Under the Company's 1987 Stock Incentive Plan (the "Stock Plan"), an
aggregate of 500,000 shares of Common Stock have been reserved for the granting
of non-qualified stock options and the award of incentive shares to such
executive officers and other key employees of the Company as may be determined
by the Committee administering the Stock Plan. The extent to which incentive
shares are earned and charged to expense will be determined at the end of the
three-year award cycle, based on the achievement of the Company's net income
goal for the award cycle. Payment of incentive shares earned may be made in
shares of the Company's Common Stock and/or cash. If paid in cash, such payment
will be based on the average daily closing price of the Company's Common Stock
during the last month of the award cycle. The option features of the Stock Plan
are substantially the same as the Company's incentive stock option plan
described above. A total of 79,940 shares were issued and $233,412 was paid with
respect to awards earned under the Stock Plan as of December 29, 1989 and no
additional awards were granted until March 1993 when Bruce Weiner was granted
20,000 shares of the Company's Common Stock at a price of $4.00 per share, which
was in excess of the market value of the Company's Common Stock on the grant
date. Such option expired unexercised following Mr. Weiner's removal as an
officer of the Company in 1994.


52



NOTES TO CONSOLIDATED FINANCIAL STATEMENTS - (Continued)

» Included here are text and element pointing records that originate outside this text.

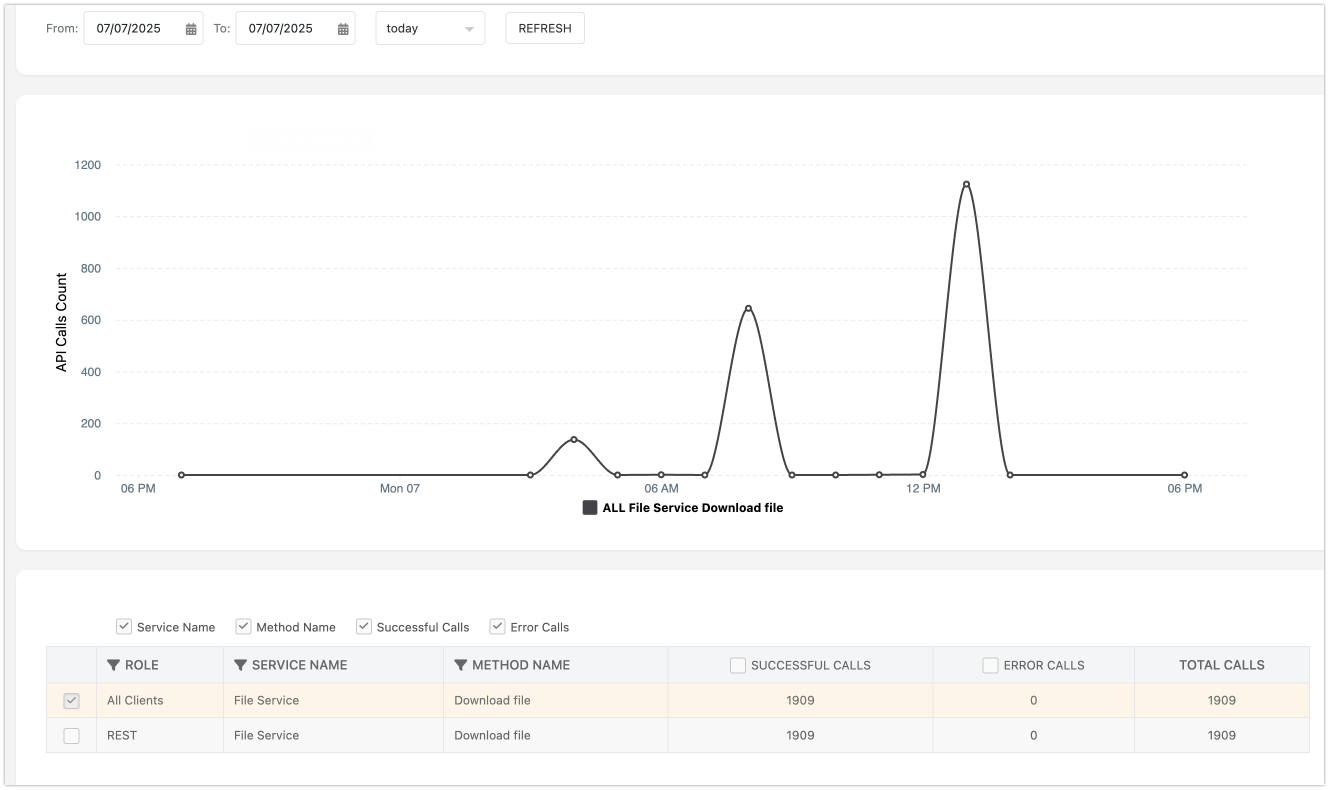Select the REST row checkbox
The image size is (1329, 790).
point(71,736)
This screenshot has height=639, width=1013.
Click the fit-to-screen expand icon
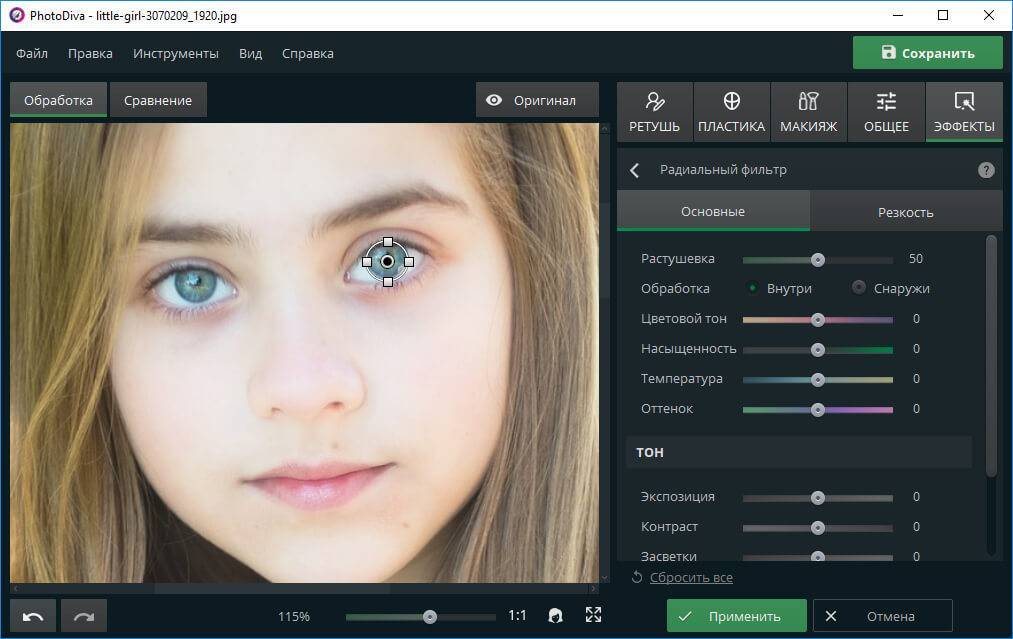tap(593, 616)
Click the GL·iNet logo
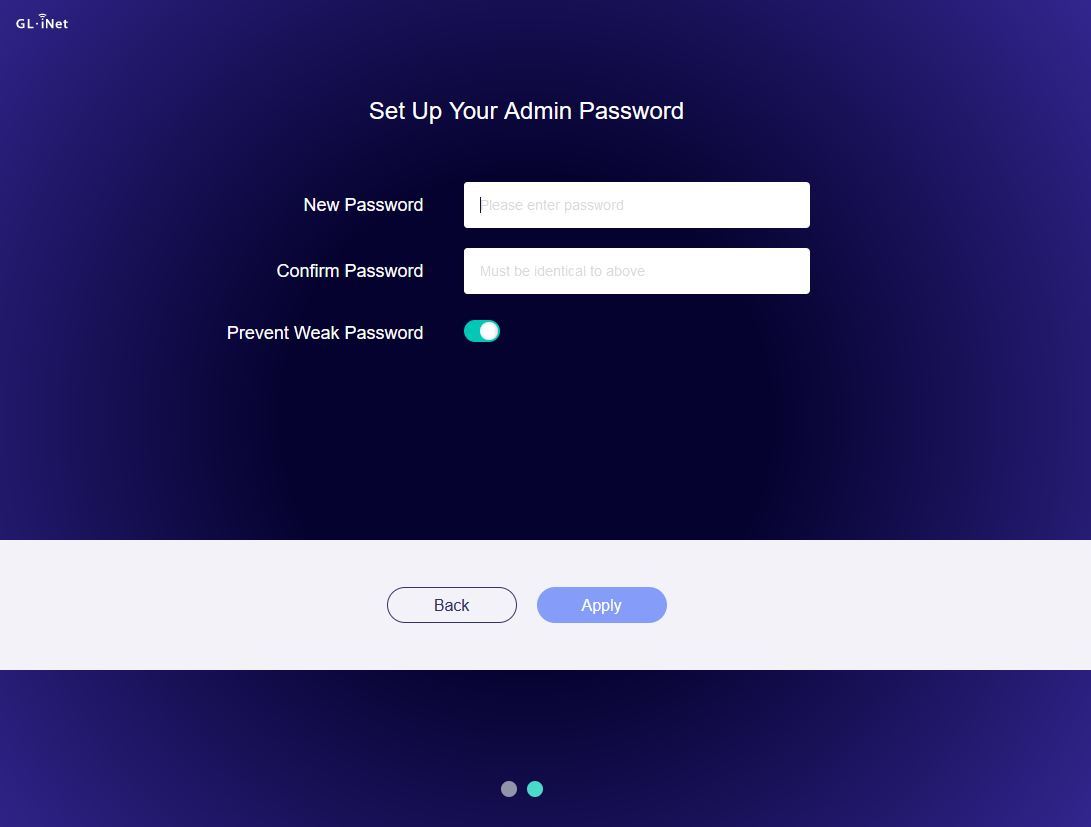Image resolution: width=1091 pixels, height=827 pixels. 42,22
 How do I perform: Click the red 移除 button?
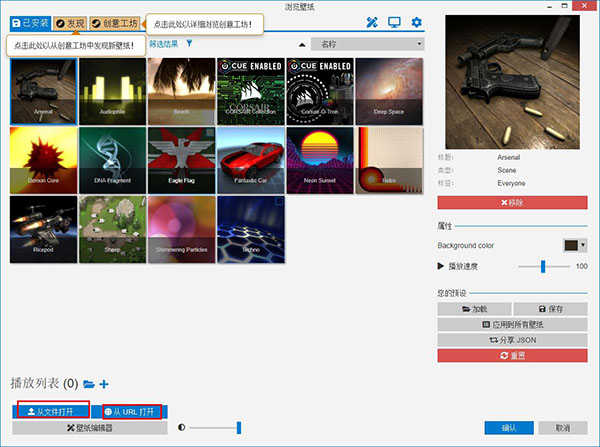click(512, 202)

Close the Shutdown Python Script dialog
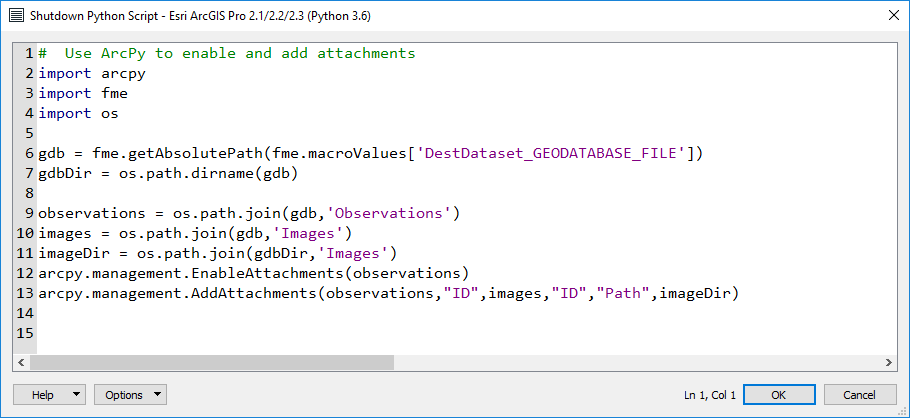tap(891, 16)
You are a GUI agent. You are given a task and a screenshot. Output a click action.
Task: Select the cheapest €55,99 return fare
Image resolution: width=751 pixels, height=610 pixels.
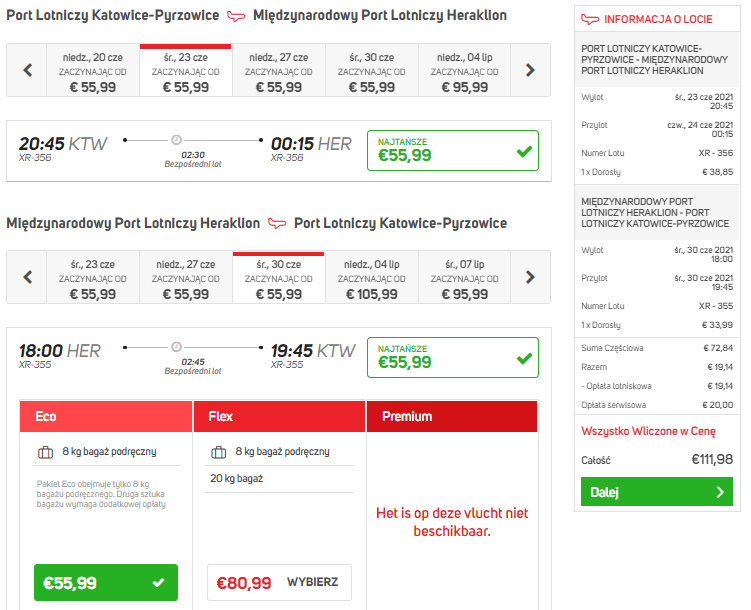[x=453, y=357]
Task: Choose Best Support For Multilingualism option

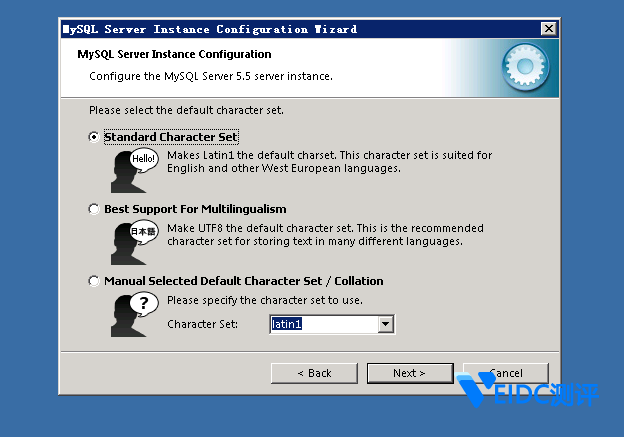Action: point(94,209)
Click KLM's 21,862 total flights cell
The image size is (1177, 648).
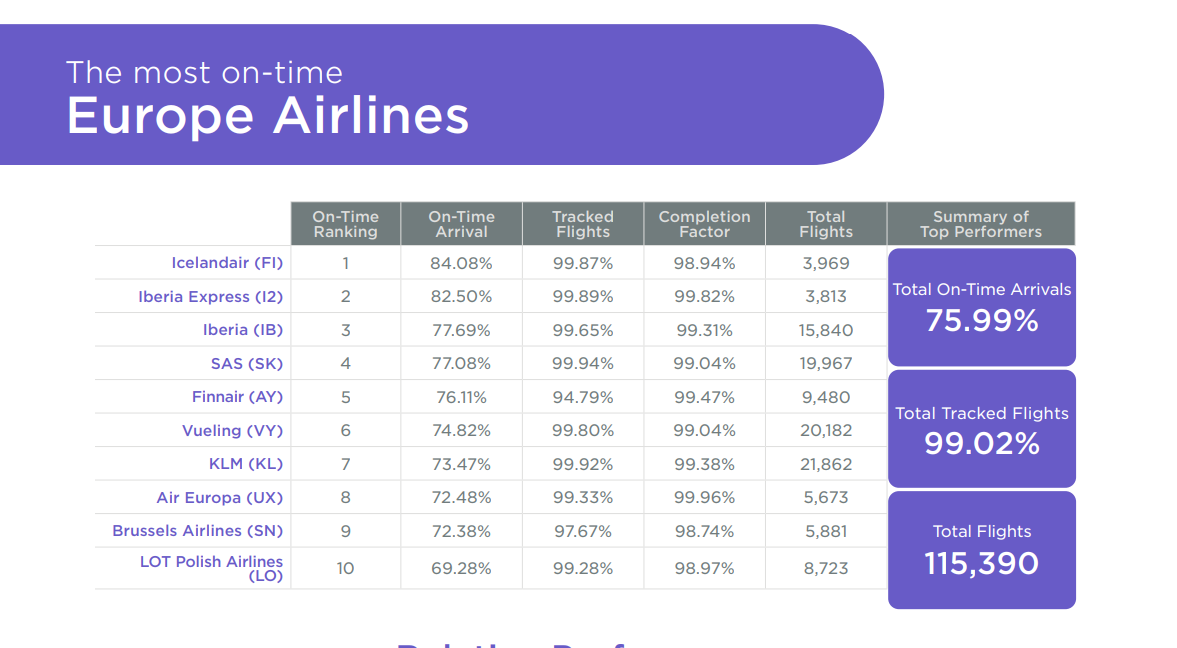pos(826,464)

THE DELTONA CORPORATION AND SUBSIDIARIES


10. Common Stock and Earnings per Share Information - (Continued)

On June 18, 1992, the Company issued warrants to its lenders for the
purchase of 277,387 shares of Common Stock at $1.00 per share (the Warrants").
The Warrants became exercisable on June 18, 1992, were subject to mandatory
repurchase by the Company at the request of the holder at any time after
December 18, 1993 at 75% of the market price of the Company's Common Stock and
expired on the later of: (i) 30 days after payment in full of all debt under the
Sixth Restatement; (ii) July 31, 1997, or (iii) such later date as to which the
expiration date had been extended to implement the provisions applicable to the
mandatory repurchase option.

On December 2, 1992, the Company entered into a Warrant Exercise and Debt
Reduction Agreement with Yasawa, providing for the number of shares issuable
upon acquisition of the Warrants by Yasawa and the exercise of such Warrants by
Yasawa to be increased from 277,387 shares of Common Stock to 289,637 shares of
Common Stock, and adjusting the exercise price to an aggregate of approximately
$314,000. On December 11, 1992, following the acquisition of the Company's bank
loan and the Warrants by Gram and the immediate transfer of the bank loan and
the Warrants by Gram to Yasawa, Yasawa exercised the Warrants in exchange for
debt reduction credit to the Company of approximately $314,000.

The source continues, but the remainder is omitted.